David Yudelman is a South African author and financial writer who resides in Toronto, Ontario, Canada.

==A theory for the emergence of modern South Africa==
His major work, The Emergence of Modern South Africa: State, Capital, and the Incorporation of Organized Labour on the South African Gold Fields, 1902-1939, published in 1983, examined the labour movement in South Africa and takes into account aspects of Marxism and nationalism and applies it to the country. He examined the history of labour in the South African Gold Fields in the first half of the 20th century, combining philosophy and economic theory to understand this process. One important argument was the uncovering of the English roots of Apartheid in South Africa, moving its origins back from the National Party's victory in 1948.

In it he christened Frederick Johnstone, Harold Wolpe and Martin Legassick as ‘elder statesmen’ of ‘the new school' and criticized their work.
It remains the standard in its field as a point of departure for theories about the emergence of Modern South Africa.

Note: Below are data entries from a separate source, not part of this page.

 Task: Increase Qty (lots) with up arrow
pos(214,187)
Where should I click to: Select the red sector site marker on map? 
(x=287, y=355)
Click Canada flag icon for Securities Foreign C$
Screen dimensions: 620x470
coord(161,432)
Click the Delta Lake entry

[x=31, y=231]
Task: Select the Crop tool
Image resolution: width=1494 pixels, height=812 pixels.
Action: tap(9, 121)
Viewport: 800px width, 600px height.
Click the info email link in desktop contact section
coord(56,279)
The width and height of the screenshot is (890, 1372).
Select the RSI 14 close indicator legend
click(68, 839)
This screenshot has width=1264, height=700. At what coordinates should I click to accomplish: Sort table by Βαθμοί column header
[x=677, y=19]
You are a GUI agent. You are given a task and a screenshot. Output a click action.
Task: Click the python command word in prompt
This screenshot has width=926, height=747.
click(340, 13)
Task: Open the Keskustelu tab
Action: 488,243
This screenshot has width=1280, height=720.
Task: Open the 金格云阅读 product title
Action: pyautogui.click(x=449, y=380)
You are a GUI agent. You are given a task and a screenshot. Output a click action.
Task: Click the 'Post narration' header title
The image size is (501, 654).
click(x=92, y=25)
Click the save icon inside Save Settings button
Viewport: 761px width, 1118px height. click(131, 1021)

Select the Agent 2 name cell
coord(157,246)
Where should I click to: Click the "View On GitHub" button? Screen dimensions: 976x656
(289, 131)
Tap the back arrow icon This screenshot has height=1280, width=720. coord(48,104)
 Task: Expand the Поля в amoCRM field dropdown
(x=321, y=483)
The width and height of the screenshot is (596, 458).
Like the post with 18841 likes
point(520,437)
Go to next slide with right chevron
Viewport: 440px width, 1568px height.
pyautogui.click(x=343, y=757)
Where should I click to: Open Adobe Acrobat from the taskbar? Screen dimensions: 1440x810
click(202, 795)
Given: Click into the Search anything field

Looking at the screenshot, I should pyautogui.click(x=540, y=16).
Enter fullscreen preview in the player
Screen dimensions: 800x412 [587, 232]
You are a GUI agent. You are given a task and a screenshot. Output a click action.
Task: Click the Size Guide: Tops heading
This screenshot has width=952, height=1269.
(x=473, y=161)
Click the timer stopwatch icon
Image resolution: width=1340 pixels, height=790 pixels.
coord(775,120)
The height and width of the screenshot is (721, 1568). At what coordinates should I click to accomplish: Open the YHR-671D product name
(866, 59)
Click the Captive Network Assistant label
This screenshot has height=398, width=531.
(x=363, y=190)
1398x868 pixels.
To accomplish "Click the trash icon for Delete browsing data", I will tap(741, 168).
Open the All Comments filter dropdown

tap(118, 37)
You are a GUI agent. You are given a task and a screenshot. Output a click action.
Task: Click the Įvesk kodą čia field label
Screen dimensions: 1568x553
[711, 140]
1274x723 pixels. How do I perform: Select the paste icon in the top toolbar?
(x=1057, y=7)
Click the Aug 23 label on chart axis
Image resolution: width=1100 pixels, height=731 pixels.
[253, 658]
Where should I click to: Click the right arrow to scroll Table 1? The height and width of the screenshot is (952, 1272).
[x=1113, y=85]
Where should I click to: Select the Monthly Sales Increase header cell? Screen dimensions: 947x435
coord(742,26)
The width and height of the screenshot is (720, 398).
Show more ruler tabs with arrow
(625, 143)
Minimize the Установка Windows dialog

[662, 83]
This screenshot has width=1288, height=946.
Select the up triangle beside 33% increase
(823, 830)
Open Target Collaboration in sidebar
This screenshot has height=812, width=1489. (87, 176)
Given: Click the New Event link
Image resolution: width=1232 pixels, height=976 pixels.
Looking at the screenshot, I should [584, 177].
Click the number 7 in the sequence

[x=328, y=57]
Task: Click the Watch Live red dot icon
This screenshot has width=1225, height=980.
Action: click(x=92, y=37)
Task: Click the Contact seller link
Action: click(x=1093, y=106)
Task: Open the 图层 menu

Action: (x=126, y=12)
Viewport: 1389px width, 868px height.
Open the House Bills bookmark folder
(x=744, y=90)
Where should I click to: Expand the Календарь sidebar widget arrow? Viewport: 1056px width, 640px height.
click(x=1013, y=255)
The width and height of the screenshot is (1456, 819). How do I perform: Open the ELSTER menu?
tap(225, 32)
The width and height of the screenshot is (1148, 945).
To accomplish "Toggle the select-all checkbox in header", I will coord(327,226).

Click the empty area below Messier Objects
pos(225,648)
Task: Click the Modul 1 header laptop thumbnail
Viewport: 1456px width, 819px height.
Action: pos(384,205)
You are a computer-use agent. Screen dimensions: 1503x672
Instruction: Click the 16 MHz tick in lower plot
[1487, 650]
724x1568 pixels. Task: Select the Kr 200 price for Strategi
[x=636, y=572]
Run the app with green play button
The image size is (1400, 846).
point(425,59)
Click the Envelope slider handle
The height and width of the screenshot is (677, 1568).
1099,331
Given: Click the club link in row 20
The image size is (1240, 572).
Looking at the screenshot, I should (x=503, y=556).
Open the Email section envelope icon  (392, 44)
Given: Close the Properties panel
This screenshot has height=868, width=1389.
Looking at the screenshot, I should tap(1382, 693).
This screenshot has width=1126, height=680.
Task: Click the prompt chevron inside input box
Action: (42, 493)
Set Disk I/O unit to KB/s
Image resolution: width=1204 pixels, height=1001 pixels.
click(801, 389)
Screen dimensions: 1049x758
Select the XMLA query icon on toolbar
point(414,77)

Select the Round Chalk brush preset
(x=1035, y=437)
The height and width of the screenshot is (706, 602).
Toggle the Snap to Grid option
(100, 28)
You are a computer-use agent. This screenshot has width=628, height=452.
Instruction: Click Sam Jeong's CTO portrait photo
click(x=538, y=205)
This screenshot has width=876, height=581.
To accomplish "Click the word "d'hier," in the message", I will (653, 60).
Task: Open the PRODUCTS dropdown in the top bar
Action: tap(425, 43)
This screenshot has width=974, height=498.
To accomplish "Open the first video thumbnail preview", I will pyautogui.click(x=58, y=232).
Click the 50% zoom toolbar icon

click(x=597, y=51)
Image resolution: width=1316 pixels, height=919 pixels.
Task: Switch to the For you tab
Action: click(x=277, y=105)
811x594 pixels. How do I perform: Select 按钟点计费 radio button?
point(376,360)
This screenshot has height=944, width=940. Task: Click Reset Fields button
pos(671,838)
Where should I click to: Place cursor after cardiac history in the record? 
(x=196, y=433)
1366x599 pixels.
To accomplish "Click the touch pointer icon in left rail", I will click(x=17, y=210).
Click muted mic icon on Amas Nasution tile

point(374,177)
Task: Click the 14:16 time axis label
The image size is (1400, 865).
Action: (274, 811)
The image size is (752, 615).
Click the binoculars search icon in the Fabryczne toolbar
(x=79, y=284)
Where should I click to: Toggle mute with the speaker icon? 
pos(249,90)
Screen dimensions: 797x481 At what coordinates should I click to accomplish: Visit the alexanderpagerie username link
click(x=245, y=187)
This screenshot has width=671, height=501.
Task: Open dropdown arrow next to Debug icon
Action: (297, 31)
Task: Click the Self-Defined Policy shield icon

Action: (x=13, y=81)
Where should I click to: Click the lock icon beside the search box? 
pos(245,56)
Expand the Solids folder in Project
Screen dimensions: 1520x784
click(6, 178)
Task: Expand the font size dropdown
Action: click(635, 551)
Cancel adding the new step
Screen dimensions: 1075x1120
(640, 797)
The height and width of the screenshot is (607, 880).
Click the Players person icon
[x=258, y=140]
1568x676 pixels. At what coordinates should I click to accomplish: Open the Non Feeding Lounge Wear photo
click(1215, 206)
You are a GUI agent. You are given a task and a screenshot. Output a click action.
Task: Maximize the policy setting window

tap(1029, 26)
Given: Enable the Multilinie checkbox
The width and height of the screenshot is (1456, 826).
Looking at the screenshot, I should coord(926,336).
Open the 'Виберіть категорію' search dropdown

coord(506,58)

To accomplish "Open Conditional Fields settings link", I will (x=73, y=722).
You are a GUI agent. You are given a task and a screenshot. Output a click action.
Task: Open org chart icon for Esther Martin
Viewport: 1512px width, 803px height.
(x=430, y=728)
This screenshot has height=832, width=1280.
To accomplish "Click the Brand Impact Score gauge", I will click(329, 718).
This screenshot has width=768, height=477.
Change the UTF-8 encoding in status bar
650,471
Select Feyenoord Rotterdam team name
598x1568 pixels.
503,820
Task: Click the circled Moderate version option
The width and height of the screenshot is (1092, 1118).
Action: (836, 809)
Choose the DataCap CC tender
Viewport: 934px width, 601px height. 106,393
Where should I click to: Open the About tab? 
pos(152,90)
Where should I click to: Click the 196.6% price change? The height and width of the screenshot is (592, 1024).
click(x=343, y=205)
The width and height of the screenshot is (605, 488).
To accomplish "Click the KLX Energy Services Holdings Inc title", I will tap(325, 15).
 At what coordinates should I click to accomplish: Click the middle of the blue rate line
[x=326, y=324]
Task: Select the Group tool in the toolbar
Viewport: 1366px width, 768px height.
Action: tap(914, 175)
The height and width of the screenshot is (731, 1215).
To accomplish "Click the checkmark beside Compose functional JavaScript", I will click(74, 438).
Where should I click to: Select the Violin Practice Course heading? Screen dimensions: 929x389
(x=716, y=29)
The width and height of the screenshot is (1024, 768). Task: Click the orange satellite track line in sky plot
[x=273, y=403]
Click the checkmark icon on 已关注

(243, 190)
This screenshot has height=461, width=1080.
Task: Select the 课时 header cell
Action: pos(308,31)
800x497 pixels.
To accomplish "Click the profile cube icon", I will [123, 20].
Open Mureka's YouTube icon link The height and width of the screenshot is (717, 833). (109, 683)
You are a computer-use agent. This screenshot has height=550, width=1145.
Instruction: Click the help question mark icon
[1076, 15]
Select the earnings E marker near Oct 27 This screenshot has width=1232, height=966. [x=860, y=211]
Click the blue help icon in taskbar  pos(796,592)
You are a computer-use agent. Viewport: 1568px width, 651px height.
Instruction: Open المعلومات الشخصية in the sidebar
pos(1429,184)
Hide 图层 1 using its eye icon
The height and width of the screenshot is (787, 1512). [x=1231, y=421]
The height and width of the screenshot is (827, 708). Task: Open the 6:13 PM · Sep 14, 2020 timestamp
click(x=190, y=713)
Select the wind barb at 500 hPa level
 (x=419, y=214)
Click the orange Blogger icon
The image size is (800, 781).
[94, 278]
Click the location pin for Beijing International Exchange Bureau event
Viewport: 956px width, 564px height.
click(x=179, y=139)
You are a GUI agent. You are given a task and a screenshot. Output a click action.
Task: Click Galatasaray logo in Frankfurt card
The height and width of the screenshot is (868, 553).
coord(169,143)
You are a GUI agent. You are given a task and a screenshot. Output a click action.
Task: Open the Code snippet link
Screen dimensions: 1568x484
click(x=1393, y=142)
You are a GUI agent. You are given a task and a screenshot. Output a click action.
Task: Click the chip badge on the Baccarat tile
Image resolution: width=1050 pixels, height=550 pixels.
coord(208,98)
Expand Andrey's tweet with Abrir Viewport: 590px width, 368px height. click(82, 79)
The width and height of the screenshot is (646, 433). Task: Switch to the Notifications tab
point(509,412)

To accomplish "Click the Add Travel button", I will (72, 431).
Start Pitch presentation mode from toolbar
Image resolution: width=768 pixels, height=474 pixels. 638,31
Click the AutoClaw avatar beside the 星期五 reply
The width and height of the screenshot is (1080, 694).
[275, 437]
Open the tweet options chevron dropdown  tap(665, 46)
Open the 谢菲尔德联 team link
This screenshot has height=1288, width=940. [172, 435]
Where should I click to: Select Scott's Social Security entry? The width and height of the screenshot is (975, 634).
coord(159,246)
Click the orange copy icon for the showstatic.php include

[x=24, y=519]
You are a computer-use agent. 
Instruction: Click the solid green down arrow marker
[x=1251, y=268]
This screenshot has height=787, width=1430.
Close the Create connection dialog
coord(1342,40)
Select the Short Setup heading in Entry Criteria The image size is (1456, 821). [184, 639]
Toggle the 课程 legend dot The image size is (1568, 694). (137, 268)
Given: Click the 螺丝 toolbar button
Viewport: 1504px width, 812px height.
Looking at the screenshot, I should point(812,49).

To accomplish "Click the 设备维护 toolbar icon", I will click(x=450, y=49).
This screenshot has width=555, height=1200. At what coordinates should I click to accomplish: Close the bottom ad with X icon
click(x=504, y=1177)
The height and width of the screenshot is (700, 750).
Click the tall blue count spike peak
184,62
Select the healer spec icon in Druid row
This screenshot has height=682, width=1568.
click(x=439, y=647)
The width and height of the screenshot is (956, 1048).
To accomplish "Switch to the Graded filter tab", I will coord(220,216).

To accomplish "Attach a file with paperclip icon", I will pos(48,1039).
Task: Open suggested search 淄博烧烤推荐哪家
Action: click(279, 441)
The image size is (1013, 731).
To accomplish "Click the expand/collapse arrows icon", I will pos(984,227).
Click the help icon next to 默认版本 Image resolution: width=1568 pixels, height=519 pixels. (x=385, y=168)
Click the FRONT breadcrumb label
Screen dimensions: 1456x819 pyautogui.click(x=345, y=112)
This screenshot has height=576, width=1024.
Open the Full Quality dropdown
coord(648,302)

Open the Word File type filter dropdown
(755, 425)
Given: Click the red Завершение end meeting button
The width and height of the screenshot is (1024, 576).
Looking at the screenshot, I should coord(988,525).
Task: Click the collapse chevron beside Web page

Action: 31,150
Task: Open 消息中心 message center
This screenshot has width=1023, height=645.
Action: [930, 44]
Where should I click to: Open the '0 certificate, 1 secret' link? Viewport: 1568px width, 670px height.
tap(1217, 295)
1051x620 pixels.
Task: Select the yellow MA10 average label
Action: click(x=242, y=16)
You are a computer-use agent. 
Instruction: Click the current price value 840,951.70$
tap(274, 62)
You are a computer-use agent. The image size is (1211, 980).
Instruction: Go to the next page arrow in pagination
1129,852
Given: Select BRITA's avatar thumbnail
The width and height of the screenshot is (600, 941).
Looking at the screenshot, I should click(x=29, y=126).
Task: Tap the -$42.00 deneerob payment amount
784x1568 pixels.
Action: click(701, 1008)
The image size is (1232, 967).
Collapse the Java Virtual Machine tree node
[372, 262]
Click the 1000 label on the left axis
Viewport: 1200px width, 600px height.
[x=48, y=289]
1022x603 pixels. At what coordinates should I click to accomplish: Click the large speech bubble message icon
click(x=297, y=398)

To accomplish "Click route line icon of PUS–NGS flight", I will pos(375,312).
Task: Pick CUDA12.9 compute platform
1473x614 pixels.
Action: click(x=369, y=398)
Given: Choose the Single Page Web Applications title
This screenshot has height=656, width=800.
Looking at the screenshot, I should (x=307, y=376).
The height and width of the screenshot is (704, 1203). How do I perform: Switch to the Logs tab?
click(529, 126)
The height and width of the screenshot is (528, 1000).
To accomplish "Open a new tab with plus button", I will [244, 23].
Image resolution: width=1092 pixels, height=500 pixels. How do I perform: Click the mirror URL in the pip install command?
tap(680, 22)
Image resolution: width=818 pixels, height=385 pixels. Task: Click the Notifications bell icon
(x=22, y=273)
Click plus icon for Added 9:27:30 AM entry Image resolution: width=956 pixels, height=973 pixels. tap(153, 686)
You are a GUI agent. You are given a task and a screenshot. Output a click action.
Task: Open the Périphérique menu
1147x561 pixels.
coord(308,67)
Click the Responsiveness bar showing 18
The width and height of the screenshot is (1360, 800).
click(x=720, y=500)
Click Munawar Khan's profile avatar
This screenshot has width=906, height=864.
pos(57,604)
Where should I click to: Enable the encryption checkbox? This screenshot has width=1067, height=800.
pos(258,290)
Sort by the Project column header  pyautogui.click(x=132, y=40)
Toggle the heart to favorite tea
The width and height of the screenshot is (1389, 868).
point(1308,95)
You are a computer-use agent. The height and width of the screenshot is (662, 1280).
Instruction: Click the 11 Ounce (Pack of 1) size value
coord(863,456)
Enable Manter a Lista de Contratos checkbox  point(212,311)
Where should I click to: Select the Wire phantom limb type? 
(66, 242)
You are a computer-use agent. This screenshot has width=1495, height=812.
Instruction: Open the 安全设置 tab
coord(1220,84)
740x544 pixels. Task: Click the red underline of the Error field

Hermann Giliomee referred to this work in his book The Afrikaners.

"David Yudelman concluded in his study of the relationship between state, capital, and white labor in the 1920s, continuity in government policies before and after J. C. Smuts’ South African Party (SAP) government was defeated by a coalition led by General J. B. M. Hertzog’s National Party in 1924 generally overshadowed the important differences between the two governments.[10] However, in applying a similar argument to 1948, it is not suggested here that the policy differences before and after 1948 were inconsequential."

==Canada==
On arrival in Canada he dedicated himself to work on economics. He began in banking and also wrote speeches for Matt Barrett and Bill Mulholland, bank chairmen, and for various Ontario ministers. Subsequently, he was a consultant on the Toronto Stock Exchange. He published a work entitled The Scorpion and the Frog: A Consumer View of Canadian Financial Services and Ways to Transform Them in 2001. Yudelman was critical of the financial services industry's ability to regulate itself in the 150-page report which was funded by the federal government. He felt that at stake were the retirement savings of millions of Canadians, who had made a massive shift of assets from safe traditional savings vehicles to more volatile investments tied to the stock market.

On Thursday 19 August 2004 Yudelman testified before the Standing Committee on Finance and Economic Affairs in Canada. His presentation focused on the overall relationship between consumers and financial services.

His son Jonathan Yudelman is also an author who has been published in Azure and resides in Israel.